This was because my abs had become so tight it was causing me to curl forward. It's a common problem in weight trainers. Their shoulders start to curve inward and they start to have that muscular hunch in their back. It's a flexibility issue. All the front muscles are strong and tight and begin to bend you forward like a macaroni noodle.
This is really not good.
Well, after a string of injuries in the second half of the year, I determined to re-evaluate my workout and go in a better direction.
This year, I've been biasing my workout toward Yoga. I am still doing strength training, but the Yoga has strength building as part of the moves even as it is increasing flexibility. I'm also doing a lot of combo moves that work multiple parts of the body all at once.
Crawl push-ups. Straight arm planks. Straight arm side planks. (those last two suck, by the way.) Jump squats. (those suck even worse. I did 125 of them today. I may never walk again.) But I'm also doing things like modified warrior's pose with a twist for butt, side, and groin flexibility and hamstring and quad strength. Sun salutation for hamstring, back, and butt flexibility. Cobra pose for abdominal flexibility and spinal release plus arm strengthening.
This is just a few of the things I'm doing besides running and such.
And I'm seeing the difference almost immediately.
So, I must be feeling great then, right?
Here is the problem. It's not actually a problem, but it feels like it in the short term. The problem is, my body was so out of whack, that it had done all manner of weird things to compensate. But as I stretch, especially with cobra pose, the increased space in my spine as my core muscles relax and lengthen back to optimal size begins to do it's work. And by "do it's work" I mean, my whole spine starts to loosen up. And when this happens, things start popping and shifting and realigning.
I'll feel something move, then I'll feel three other places move in close succession. And then, later in the day, I start hurting in weird places. Not because I've damaged anything, but because I have freed things that have been locked together. I have created an environment where my body can change it's position and move back to a better form. And it hurts! There is a lot of internal resistance happening. I loosen up one spot, and I realize that two others are now out of position because their position was dependent upon the one thing I just fixed.
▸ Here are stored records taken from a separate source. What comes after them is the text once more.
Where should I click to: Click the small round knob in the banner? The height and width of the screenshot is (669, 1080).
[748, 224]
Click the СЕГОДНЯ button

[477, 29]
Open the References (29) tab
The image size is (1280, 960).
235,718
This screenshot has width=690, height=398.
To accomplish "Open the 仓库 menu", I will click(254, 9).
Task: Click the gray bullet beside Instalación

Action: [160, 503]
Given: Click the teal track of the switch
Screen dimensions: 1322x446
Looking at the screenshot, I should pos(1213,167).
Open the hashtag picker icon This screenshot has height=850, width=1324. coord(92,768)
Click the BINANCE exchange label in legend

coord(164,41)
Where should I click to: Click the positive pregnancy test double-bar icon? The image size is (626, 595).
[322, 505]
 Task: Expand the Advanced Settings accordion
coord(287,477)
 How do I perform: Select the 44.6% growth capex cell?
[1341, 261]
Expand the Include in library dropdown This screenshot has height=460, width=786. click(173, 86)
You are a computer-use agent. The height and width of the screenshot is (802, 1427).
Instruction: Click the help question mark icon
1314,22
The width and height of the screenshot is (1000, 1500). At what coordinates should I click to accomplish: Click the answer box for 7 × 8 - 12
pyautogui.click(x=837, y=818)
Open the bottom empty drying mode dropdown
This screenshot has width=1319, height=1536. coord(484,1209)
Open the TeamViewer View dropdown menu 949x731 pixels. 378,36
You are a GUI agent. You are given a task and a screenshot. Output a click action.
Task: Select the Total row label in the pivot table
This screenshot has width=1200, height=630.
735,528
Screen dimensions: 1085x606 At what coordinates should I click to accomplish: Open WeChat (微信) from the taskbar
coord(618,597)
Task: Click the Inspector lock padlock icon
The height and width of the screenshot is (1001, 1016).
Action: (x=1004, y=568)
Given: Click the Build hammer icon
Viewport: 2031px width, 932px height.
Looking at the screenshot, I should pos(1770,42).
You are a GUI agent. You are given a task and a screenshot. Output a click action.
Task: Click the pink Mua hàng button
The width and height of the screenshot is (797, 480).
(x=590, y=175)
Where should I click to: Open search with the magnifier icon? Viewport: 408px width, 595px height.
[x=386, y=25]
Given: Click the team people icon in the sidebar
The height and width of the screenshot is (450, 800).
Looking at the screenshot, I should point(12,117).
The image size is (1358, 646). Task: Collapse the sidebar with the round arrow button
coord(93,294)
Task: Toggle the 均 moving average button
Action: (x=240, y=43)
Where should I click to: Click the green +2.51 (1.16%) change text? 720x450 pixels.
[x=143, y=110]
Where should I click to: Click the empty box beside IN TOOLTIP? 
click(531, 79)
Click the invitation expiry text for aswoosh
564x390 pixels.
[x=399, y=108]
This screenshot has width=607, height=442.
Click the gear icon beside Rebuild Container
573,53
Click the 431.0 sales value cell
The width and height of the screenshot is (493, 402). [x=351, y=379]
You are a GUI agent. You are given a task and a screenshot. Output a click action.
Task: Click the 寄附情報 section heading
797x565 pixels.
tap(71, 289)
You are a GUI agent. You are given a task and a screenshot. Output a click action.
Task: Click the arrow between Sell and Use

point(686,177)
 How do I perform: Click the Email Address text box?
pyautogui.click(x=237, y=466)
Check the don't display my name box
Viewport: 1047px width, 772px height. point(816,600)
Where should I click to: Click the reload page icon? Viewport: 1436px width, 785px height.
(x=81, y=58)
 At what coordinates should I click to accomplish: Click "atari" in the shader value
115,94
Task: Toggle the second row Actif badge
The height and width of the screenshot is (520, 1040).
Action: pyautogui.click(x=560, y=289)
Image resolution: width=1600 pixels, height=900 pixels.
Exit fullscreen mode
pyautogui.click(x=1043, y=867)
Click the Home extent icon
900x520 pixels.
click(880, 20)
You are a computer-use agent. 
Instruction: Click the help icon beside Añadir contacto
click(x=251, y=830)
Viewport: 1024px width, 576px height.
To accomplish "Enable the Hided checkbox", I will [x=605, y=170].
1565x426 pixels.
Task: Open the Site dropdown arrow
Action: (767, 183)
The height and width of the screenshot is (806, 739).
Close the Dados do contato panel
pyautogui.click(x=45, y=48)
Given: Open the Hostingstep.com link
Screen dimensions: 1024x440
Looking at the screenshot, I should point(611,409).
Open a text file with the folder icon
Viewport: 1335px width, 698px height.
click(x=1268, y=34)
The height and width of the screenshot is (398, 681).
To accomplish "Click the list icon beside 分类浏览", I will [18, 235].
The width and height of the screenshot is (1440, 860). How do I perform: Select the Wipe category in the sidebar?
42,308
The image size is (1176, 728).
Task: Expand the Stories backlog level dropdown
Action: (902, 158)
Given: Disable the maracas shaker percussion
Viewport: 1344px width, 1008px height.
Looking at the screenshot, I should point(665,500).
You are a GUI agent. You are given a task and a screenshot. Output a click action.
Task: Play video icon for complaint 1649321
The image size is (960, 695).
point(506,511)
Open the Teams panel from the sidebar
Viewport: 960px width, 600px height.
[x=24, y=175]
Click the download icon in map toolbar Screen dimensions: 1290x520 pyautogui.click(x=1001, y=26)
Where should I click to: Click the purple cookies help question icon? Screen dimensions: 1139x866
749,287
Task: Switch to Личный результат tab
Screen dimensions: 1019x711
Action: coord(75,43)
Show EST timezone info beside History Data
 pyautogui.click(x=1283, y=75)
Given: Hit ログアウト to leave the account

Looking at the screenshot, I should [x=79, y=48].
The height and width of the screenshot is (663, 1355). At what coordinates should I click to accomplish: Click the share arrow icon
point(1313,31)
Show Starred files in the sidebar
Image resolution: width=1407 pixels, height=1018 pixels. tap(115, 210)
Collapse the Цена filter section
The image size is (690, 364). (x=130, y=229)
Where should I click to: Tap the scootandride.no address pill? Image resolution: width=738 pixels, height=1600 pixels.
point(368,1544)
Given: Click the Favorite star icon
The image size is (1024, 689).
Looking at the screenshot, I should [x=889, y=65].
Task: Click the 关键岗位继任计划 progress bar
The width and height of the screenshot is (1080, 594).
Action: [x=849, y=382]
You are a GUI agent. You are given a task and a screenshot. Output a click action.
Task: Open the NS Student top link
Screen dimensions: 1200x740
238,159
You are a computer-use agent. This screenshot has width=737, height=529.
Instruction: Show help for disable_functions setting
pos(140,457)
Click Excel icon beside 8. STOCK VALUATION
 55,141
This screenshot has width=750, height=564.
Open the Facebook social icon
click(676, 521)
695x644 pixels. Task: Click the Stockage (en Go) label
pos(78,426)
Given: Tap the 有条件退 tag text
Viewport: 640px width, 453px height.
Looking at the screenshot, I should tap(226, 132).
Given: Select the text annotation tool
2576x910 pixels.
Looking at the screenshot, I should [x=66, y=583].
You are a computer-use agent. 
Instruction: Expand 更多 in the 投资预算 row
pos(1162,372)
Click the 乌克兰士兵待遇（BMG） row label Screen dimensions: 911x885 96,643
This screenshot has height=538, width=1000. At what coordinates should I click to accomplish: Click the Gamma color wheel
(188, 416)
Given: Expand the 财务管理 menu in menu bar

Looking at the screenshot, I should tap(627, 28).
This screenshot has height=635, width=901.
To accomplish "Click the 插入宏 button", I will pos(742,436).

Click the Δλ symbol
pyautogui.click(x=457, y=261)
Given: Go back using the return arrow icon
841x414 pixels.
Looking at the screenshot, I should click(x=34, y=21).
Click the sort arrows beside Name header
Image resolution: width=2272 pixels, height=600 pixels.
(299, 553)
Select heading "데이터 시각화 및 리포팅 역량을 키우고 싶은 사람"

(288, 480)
So, they now have to shift. But every time something shifts I find another spot that needs to move.
And so the dominos of change fall.
You find that each problem was masking another problem and the whole process becomes painful. Good, but painful.
Over time the pain disappears as the problems fix themselves and soon you find that all is, more or less, right in your world.
This is the great truth about change. It hurts. We want to hold on to what IS very tightly, even if it is harming us. This is because we have found a balance, even if it is a precarious one.
Change undoes that shaky balance. It forces us to let go of the things we held to so fiercely for so long. It forces us to experience something new and that transition process can be very painful. But eventually, a strange thing happens. One day we realize that we don't hurt anymore and we start realizing that our life has improved dramatically and we ask ourself a very probing question.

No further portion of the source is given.